■ INFORMATION:
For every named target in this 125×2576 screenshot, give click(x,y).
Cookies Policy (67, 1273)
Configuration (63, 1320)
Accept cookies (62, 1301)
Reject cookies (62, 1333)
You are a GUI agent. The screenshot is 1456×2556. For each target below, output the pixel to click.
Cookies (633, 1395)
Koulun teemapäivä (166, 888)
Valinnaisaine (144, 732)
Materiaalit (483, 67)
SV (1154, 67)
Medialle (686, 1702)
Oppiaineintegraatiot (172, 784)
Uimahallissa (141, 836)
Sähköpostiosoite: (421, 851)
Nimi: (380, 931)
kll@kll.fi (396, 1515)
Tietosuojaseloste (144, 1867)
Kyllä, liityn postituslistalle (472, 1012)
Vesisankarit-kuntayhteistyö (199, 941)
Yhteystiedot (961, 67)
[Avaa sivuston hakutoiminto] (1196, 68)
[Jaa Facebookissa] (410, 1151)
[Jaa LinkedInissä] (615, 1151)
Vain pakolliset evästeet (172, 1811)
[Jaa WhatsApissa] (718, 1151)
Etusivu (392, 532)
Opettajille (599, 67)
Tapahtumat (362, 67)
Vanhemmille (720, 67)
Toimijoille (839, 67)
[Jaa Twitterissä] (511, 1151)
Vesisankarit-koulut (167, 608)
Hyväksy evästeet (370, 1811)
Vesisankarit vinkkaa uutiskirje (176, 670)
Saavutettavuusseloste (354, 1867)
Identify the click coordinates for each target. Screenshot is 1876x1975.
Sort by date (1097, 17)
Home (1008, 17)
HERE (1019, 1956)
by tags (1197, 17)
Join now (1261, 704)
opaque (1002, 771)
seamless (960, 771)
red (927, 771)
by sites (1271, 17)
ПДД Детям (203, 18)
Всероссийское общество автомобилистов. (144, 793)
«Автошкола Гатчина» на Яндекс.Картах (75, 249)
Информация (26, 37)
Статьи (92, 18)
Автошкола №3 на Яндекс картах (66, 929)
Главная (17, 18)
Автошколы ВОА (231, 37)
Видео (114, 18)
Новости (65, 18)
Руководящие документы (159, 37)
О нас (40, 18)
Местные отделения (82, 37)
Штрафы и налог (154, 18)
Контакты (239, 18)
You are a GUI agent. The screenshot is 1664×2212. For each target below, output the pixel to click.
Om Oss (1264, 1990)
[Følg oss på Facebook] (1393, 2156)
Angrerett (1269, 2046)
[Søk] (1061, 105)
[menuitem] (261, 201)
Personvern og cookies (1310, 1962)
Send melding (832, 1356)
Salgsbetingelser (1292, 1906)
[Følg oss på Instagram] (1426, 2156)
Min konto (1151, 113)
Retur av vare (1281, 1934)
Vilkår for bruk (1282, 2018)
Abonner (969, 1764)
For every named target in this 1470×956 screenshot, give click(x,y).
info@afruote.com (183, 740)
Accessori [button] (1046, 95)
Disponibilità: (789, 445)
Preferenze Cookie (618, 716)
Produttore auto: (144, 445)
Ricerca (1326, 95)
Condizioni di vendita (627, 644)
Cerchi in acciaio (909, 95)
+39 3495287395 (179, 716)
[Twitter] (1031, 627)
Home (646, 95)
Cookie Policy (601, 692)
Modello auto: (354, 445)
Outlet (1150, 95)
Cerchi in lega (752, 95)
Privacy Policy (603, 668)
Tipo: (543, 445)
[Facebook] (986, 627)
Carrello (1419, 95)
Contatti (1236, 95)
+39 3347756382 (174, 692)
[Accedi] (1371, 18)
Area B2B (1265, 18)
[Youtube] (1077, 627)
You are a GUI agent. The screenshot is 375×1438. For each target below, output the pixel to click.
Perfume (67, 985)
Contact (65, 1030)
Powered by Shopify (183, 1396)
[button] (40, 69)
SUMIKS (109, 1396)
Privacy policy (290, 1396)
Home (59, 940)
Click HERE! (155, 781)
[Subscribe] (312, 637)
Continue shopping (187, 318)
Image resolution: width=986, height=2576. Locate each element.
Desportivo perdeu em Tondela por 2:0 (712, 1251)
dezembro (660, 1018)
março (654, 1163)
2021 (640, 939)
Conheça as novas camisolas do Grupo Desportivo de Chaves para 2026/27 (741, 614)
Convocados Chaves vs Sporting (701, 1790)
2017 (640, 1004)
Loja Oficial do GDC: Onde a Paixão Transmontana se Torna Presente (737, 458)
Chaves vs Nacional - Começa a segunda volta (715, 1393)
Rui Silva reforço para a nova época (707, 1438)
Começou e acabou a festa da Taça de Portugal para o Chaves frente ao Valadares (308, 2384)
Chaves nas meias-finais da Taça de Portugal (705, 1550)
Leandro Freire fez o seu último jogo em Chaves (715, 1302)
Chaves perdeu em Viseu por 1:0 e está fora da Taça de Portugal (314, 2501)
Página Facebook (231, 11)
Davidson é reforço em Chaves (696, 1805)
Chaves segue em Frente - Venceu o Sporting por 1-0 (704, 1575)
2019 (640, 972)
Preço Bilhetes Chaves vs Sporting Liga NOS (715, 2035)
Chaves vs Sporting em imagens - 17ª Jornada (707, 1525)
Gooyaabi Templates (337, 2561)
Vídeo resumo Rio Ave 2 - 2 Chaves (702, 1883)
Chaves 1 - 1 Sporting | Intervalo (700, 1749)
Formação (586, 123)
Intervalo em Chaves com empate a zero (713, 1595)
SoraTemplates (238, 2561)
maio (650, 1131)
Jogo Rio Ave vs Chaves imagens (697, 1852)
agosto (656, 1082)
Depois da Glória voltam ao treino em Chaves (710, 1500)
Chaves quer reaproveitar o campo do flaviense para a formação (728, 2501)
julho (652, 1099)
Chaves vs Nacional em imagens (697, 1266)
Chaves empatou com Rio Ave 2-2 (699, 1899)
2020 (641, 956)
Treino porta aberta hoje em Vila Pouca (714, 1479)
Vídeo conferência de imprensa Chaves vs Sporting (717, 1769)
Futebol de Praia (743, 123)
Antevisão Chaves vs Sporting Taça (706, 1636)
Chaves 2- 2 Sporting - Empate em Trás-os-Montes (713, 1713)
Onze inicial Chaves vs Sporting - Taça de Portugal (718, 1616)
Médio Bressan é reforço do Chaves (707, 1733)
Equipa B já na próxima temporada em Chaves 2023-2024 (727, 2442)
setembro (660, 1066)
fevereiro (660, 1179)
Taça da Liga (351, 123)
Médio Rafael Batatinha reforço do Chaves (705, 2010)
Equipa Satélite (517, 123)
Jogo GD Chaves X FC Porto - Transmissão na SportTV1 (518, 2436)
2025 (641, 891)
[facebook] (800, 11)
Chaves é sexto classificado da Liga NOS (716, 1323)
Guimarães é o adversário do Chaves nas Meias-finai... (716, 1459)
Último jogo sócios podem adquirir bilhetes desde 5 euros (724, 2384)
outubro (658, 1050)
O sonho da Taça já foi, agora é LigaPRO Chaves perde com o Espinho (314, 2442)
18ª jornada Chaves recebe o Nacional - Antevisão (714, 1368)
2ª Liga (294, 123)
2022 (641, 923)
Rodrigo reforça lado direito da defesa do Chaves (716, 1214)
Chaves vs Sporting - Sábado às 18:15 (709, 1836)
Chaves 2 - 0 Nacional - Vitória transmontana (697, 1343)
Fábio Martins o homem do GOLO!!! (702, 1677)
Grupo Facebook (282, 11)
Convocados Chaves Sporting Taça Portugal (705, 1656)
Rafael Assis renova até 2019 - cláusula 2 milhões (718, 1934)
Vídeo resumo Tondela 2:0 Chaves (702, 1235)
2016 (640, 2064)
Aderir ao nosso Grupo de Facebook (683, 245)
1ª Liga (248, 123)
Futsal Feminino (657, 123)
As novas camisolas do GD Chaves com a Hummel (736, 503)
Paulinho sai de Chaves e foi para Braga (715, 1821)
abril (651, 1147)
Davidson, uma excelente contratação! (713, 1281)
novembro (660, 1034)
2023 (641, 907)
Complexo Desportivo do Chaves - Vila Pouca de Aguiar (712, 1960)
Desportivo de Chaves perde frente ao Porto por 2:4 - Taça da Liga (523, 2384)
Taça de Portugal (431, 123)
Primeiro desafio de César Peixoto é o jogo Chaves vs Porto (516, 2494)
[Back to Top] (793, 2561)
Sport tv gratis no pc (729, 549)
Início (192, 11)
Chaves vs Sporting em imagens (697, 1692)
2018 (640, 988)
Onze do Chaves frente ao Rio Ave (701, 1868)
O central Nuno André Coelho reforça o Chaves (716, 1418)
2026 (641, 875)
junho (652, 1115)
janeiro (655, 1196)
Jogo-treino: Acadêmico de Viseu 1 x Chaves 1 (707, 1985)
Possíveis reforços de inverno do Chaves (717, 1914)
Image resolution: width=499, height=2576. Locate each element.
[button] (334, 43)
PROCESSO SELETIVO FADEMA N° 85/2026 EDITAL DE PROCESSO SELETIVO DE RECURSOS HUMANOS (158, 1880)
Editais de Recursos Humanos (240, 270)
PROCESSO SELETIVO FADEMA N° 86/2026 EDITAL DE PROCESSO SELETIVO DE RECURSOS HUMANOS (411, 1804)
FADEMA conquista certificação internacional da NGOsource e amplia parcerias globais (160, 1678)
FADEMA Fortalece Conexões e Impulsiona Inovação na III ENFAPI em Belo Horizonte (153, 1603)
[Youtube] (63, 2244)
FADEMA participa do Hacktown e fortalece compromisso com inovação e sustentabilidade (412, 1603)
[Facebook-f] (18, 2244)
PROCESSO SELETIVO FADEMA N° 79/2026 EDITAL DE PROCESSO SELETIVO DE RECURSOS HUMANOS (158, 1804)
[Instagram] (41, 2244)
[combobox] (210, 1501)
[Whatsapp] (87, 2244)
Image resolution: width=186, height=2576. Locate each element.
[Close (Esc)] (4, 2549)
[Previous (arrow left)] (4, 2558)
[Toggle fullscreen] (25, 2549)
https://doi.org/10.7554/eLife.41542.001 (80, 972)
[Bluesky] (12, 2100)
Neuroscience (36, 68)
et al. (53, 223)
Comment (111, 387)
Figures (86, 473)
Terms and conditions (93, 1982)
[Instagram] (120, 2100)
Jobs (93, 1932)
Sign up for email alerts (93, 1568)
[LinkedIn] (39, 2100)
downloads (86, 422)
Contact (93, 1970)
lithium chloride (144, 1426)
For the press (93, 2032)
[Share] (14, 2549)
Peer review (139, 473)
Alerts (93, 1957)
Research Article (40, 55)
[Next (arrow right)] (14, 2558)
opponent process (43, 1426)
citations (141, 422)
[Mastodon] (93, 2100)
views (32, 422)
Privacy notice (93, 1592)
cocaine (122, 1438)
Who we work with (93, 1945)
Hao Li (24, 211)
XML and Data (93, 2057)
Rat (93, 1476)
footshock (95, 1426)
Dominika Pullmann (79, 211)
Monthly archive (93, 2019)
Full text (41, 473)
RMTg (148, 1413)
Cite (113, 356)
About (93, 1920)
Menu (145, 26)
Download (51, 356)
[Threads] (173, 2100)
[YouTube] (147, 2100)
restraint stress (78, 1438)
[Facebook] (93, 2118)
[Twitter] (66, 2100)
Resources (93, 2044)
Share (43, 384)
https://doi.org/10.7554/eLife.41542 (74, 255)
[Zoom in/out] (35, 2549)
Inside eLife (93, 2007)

■ WHAT THE TASK ASKS:
Report how many lines above hold the string "resumo", giving nothing but the number.

■ YOUR RESPONSE:
2